Short task:
Rewrite the data starting with the line with "You are a GUI" and going on through the line with "tap(77, 96)", replacing "click action" with "tap action" and leaving everything else unchanged. Leave the pictures out of your answer.

Data extract:
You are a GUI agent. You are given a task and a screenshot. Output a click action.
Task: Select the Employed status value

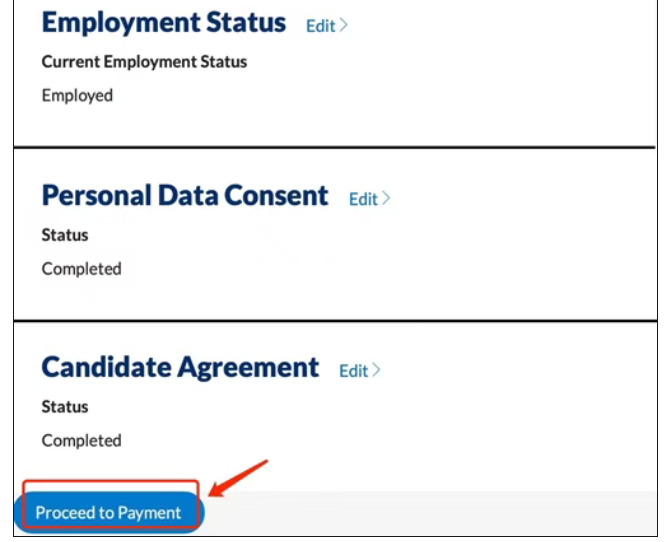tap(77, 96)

---

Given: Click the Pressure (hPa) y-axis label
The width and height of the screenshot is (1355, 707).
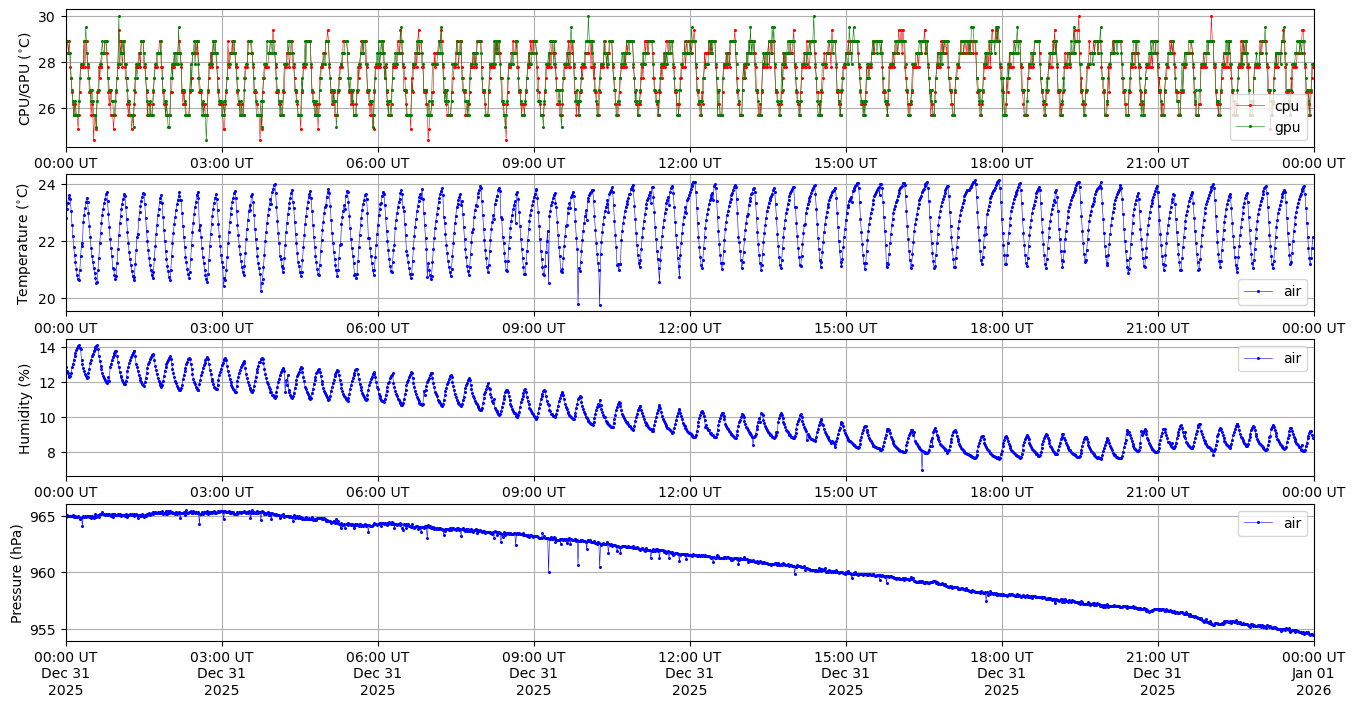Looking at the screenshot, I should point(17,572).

Response to the task:
You are a GUI agent. You are given a task and a screenshot. Output a tap action.
Task: Select the Employed status value

tap(77, 96)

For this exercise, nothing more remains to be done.